[Opening Data for this exercise section]

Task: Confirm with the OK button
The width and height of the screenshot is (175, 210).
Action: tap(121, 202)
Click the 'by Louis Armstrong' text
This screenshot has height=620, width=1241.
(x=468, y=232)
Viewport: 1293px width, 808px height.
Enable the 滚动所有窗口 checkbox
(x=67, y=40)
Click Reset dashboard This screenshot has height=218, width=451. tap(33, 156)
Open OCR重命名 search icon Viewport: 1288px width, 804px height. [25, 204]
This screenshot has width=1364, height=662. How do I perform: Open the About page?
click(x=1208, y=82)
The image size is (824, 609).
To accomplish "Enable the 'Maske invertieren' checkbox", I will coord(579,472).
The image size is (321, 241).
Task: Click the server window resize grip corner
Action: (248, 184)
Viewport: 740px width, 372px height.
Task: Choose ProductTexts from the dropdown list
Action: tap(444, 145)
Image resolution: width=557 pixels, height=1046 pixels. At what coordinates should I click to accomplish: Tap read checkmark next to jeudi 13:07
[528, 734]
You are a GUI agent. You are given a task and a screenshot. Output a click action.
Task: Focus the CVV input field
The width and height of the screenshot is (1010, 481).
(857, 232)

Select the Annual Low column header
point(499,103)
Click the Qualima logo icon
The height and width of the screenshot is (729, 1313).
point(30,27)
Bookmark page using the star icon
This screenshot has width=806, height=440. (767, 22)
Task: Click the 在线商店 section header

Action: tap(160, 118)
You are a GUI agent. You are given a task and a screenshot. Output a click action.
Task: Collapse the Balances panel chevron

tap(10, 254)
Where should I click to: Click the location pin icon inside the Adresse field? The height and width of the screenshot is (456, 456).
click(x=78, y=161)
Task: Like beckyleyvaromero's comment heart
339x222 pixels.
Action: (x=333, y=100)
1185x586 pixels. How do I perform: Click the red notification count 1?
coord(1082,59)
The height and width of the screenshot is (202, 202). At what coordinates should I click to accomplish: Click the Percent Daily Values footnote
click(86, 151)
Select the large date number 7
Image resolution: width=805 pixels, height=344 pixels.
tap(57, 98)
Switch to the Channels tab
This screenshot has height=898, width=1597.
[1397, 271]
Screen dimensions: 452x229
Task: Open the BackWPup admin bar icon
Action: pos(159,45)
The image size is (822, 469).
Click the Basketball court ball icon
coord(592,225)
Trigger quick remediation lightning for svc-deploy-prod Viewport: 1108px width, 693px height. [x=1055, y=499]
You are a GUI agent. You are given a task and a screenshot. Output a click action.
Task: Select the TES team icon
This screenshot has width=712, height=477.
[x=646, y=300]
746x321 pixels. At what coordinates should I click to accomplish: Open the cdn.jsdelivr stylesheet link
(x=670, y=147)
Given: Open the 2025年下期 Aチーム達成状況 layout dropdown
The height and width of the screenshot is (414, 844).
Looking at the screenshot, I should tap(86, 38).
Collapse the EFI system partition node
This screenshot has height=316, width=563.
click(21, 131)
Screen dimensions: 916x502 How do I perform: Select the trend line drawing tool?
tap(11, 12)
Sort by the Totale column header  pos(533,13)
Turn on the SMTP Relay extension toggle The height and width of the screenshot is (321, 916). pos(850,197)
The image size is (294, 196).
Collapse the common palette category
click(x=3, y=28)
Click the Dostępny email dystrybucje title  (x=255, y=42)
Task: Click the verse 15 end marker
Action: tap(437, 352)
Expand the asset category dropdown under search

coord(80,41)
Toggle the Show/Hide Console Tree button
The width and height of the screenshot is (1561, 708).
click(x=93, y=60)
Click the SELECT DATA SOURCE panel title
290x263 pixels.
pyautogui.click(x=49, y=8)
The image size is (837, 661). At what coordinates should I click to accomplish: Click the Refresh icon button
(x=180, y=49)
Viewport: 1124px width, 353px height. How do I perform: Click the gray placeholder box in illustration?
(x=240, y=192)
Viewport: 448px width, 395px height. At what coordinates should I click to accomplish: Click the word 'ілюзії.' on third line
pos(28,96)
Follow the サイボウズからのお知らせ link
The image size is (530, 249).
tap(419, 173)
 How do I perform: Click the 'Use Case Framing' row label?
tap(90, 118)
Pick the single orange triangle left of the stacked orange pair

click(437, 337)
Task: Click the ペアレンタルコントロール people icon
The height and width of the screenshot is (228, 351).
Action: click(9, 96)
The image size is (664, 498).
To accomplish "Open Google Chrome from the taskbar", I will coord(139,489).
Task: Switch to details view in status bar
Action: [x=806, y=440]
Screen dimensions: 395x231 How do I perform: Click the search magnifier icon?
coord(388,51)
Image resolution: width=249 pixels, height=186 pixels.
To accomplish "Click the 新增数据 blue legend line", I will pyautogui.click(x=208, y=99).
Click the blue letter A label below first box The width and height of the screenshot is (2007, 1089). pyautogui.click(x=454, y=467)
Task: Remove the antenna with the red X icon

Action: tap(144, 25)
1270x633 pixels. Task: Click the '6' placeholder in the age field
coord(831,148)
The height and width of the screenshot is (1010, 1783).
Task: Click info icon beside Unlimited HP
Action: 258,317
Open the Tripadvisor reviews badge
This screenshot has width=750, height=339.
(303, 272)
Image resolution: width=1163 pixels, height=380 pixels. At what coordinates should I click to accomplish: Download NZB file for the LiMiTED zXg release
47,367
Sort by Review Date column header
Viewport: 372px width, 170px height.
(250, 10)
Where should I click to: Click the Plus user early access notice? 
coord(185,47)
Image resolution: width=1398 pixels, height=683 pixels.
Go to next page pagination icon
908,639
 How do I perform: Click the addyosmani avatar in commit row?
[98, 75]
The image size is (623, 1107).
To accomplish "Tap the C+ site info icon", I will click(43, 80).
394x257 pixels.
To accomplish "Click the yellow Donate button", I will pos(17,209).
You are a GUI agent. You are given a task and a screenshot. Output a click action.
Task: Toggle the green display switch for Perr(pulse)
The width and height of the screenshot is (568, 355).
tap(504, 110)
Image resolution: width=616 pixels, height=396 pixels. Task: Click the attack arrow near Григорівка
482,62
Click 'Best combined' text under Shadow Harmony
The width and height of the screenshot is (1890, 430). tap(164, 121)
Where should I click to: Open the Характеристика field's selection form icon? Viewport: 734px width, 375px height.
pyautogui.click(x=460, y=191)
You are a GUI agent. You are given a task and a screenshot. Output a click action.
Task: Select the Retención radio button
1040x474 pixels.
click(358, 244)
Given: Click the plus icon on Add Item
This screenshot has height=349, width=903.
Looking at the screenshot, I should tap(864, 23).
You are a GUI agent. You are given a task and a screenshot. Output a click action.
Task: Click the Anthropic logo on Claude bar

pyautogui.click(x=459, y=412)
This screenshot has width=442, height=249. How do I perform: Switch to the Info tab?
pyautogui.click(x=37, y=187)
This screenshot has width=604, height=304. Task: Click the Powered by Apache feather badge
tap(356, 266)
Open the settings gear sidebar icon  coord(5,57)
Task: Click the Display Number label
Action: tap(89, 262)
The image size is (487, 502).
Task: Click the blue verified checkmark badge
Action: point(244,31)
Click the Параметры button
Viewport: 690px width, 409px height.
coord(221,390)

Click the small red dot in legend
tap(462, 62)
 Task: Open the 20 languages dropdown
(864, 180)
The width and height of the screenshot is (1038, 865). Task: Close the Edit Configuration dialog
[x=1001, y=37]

[Closing Data for this exercise section]

● Work item: For the material above, produce a word-for-word copy.

● Result of this task:
Task: Confirm with the OK button
The width and height of the screenshot is (175, 210).
Action: tap(121, 202)
Click the 'by Louis Armstrong' text
This screenshot has height=620, width=1241.
(x=468, y=232)
Viewport: 1293px width, 808px height.
Enable the 滚动所有窗口 checkbox
(x=67, y=40)
Click Reset dashboard This screenshot has height=218, width=451. tap(33, 156)
Open OCR重命名 search icon Viewport: 1288px width, 804px height. [25, 204]
This screenshot has width=1364, height=662. How do I perform: Open the About page?
click(x=1208, y=82)
The image size is (824, 609).
To accomplish "Enable the 'Maske invertieren' checkbox", I will coord(579,472).
The image size is (321, 241).
Task: Click the server window resize grip corner
Action: (248, 184)
Viewport: 740px width, 372px height.
Task: Choose ProductTexts from the dropdown list
Action: tap(444, 145)
Image resolution: width=557 pixels, height=1046 pixels. At what coordinates should I click to accomplish: Tap read checkmark next to jeudi 13:07
[528, 734]
You are a GUI agent. You are given a task and a screenshot. Output a click action.
Task: Focus the CVV input field
The width and height of the screenshot is (1010, 481).
(857, 232)

Select the Annual Low column header
point(499,103)
Click the Qualima logo icon
The height and width of the screenshot is (729, 1313).
point(30,27)
Bookmark page using the star icon
This screenshot has width=806, height=440. (767, 22)
Task: Click the 在线商店 section header

Action: tap(160, 118)
You are a GUI agent. You are given a task and a screenshot. Output a click action.
Task: Collapse the Balances panel chevron

tap(10, 254)
Where should I click to: Click the location pin icon inside the Adresse field? The height and width of the screenshot is (456, 456).
click(x=78, y=161)
Task: Like beckyleyvaromero's comment heart
339x222 pixels.
Action: (x=333, y=100)
1185x586 pixels. How do I perform: Click the red notification count 1?
coord(1082,59)
The height and width of the screenshot is (202, 202). At what coordinates should I click to accomplish: Click the Percent Daily Values footnote
click(86, 151)
Select the large date number 7
Image resolution: width=805 pixels, height=344 pixels.
tap(57, 98)
Switch to the Channels tab
This screenshot has height=898, width=1597.
[1397, 271]
Screen dimensions: 452x229
Task: Open the BackWPup admin bar icon
Action: pos(159,45)
The image size is (822, 469).
Click the Basketball court ball icon
coord(592,225)
Trigger quick remediation lightning for svc-deploy-prod Viewport: 1108px width, 693px height. [x=1055, y=499]
You are a GUI agent. You are given a task and a screenshot. Output a click action.
Task: Select the TES team icon
This screenshot has width=712, height=477.
[x=646, y=300]
746x321 pixels. At what coordinates should I click to accomplish: Open the cdn.jsdelivr stylesheet link
(x=670, y=147)
Given: Open the 2025年下期 Aチーム達成状況 layout dropdown
The height and width of the screenshot is (414, 844).
Looking at the screenshot, I should tap(86, 38).
Collapse the EFI system partition node
This screenshot has height=316, width=563.
click(21, 131)
Screen dimensions: 916x502 How do I perform: Select the trend line drawing tool?
tap(11, 12)
Sort by the Totale column header  pos(533,13)
Turn on the SMTP Relay extension toggle The height and width of the screenshot is (321, 916). pos(850,197)
The image size is (294, 196).
Collapse the common palette category
click(x=3, y=28)
Click the Dostępny email dystrybucje title  (x=255, y=42)
Task: Click the verse 15 end marker
Action: tap(437, 352)
Expand the asset category dropdown under search

coord(80,41)
Toggle the Show/Hide Console Tree button
The width and height of the screenshot is (1561, 708).
click(x=93, y=60)
Click the SELECT DATA SOURCE panel title
290x263 pixels.
pyautogui.click(x=49, y=8)
The image size is (837, 661). At what coordinates should I click to accomplish: Click the Refresh icon button
(x=180, y=49)
Viewport: 1124px width, 353px height. How do I perform: Click the gray placeholder box in illustration?
(x=240, y=192)
Viewport: 448px width, 395px height. At what coordinates should I click to accomplish: Click the word 'ілюзії.' on third line
pos(28,96)
Follow the サイボウズからのお知らせ link
The image size is (530, 249).
tap(419, 173)
 How do I perform: Click the 'Use Case Framing' row label?
tap(90, 118)
Pick the single orange triangle left of the stacked orange pair

click(437, 337)
Task: Click the ペアレンタルコントロール people icon
The height and width of the screenshot is (228, 351).
Action: click(9, 96)
The image size is (664, 498).
To accomplish "Open Google Chrome from the taskbar", I will coord(139,489).
Task: Switch to details view in status bar
Action: [x=806, y=440]
Screen dimensions: 395x231 How do I perform: Click the search magnifier icon?
coord(388,51)
Image resolution: width=249 pixels, height=186 pixels.
To accomplish "Click the 新增数据 blue legend line", I will pyautogui.click(x=208, y=99).
Click the blue letter A label below first box The width and height of the screenshot is (2007, 1089). pyautogui.click(x=454, y=467)
Task: Remove the antenna with the red X icon

Action: tap(144, 25)
1270x633 pixels. Task: Click the '6' placeholder in the age field
coord(831,148)
The height and width of the screenshot is (1010, 1783).
Task: Click info icon beside Unlimited HP
Action: 258,317
Open the Tripadvisor reviews badge
This screenshot has width=750, height=339.
(303, 272)
Image resolution: width=1163 pixels, height=380 pixels. At what coordinates should I click to accomplish: Download NZB file for the LiMiTED zXg release
47,367
Sort by Review Date column header
Viewport: 372px width, 170px height.
(250, 10)
Where should I click to: Click the Plus user early access notice? 
coord(185,47)
Image resolution: width=1398 pixels, height=683 pixels.
Go to next page pagination icon
908,639
 How do I perform: Click the addyosmani avatar in commit row?
[98, 75]
The image size is (623, 1107).
To accomplish "Tap the C+ site info icon", I will click(43, 80).
394x257 pixels.
To accomplish "Click the yellow Donate button", I will pos(17,209).
You are a GUI agent. You are given a task and a screenshot. Output a click action.
Task: Toggle the green display switch for Perr(pulse)
The width and height of the screenshot is (568, 355).
tap(504, 110)
Image resolution: width=616 pixels, height=396 pixels. Task: Click the attack arrow near Григорівка
482,62
Click 'Best combined' text under Shadow Harmony
The width and height of the screenshot is (1890, 430). tap(164, 121)
Where should I click to: Open the Характеристика field's selection form icon? Viewport: 734px width, 375px height.
pyautogui.click(x=460, y=191)
You are a GUI agent. You are given a task and a screenshot. Output a click action.
Task: Select the Retención radio button
1040x474 pixels.
click(358, 244)
Given: Click the plus icon on Add Item
This screenshot has height=349, width=903.
Looking at the screenshot, I should tap(864, 23).
You are a GUI agent. You are given a task and a screenshot. Output a click action.
Task: Click the Anthropic logo on Claude bar

pyautogui.click(x=459, y=412)
This screenshot has width=442, height=249. How do I perform: Switch to the Info tab?
pyautogui.click(x=37, y=187)
This screenshot has width=604, height=304. Task: Click the Powered by Apache feather badge
tap(356, 266)
Open the settings gear sidebar icon  coord(5,57)
Task: Click the Display Number label
Action: tap(89, 262)
The image size is (487, 502).
Task: Click the blue verified checkmark badge
Action: point(244,31)
Click the Параметры button
Viewport: 690px width, 409px height.
coord(221,390)

Click the small red dot in legend
tap(462, 62)
 Task: Open the 20 languages dropdown
(864, 180)
The width and height of the screenshot is (1038, 865). Task: Close the Edit Configuration dialog
[x=1001, y=37]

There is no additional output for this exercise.